Es una lástima que el padre del novio no esté en el banquete, seguro lo habría disfrutado; a Andrés ni se le ocurrió importunar a su madre con ese asunto, menos tras la reciente huida de su hermana. En realidad, no debiera echarlo de menos en esta ocasión especial porque nunca tuvo oportunidad de acostumbrarse a su presencia. Andrés conoce a su padre bastante poco. Cuando eran niños, antes de la separación, Iannis aparecía de vez en cuando para llevarlos de paseo, le gustaban las aguas termales de Ixtapan de la Sal. Ártemis se enfurecía, lo insultaba y en el colmo de la cólera sacaba a cuento el reclamo que normalmente evitaba: —dejaste a los otros para venir a llevarte a los míos, ¡hipócrita! A Andrés y a Sofía les daba igual tratándose de vacaciones, se iban con él sin averiguar más. Años después los dos seguirían añorando esos días tan divertidos: excursiones a caballo, torneos de boliche, baños en la piscina verde de agua salada y concurso de clavados desde el trampolín más alto. Sin doblar las piernas, gritaba Iannis, y los dos hacían todo lo posible por no decepcionarlo. Junto a su padre aprendieron a amar el deporte y las emociones fuertes. En la tarde los llevaba a andar en moto o a conducir en pistas de carreras; en el peor de los casos los dejaba en el cine mientras él pasaba un par de horas en las mesas de dominó.

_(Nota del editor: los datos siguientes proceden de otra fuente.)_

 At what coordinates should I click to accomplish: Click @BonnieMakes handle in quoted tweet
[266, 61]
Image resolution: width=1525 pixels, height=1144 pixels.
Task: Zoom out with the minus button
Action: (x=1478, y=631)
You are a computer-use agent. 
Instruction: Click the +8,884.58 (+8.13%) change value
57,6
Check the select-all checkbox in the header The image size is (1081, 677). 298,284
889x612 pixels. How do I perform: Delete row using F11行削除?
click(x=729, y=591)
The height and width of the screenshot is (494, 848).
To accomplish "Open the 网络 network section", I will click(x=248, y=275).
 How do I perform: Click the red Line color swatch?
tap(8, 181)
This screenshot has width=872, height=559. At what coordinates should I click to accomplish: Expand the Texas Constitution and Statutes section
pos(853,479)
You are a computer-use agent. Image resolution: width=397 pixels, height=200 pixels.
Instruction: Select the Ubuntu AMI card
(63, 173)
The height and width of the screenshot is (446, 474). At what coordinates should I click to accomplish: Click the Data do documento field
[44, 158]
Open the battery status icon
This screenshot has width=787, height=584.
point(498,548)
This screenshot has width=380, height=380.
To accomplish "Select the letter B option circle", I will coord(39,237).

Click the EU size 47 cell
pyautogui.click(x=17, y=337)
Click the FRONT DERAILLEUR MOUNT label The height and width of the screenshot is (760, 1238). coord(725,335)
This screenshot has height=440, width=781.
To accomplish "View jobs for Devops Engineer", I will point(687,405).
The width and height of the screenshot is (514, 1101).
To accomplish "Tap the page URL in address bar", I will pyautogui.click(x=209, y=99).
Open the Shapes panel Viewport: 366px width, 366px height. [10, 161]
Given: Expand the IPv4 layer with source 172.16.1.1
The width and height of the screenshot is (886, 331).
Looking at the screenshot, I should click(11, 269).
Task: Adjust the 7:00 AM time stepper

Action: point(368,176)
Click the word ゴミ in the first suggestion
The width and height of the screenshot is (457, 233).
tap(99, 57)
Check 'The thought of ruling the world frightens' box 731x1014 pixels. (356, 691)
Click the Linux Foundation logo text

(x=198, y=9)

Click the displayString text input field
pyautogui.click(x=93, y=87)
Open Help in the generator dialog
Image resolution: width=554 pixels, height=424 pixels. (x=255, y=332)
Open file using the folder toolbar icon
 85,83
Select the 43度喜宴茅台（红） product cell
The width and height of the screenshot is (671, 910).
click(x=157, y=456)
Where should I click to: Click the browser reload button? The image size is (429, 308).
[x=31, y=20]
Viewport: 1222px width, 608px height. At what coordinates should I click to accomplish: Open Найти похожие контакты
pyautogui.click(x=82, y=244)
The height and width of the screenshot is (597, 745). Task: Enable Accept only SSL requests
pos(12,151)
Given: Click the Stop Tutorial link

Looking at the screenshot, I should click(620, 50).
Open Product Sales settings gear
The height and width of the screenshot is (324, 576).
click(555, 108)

Andrés y Sofía crecieron con sentimientos confundidos. Tu padre es un egoísta, mentiroso, oían decir, se divierte mientras yo trabajo. Las explicaciones faltaron siempre y ellos no preguntaban porque Iannis era tema prohibido, un ser cariñoso y al mismo tiempo difuso a quien debían odiar por solidaridad con su madre. Por otro lado, dentro de su lista de mandamientos de lo corecto, Ártemis incluía el respeto y el cariño incondicional a los padres. Ambos hijos vivieron la misma experiencia y, al final, como si Edipo y Electra les hubieran aconsejado a cada uno, Andrés se hizo devoto de su madre mientras Sofía se le rebeló al grado que acabó yéndose de la casa. No salió de ahí vestida de blanco, ni con hábitos ni becada en el extranjero. Se fue sola un buen día y ya no volvió. La madre no logró averiguar adónde había ido; la habría buscado a pesar de su orgullo. Y si la hija estaba o no en contacto con su padre durante esa época tampoco se supo. En todo caso está prohibido preguntarse si se fue a vivir con él; aun imaginar una llamada ya sería desleal para con la abuela.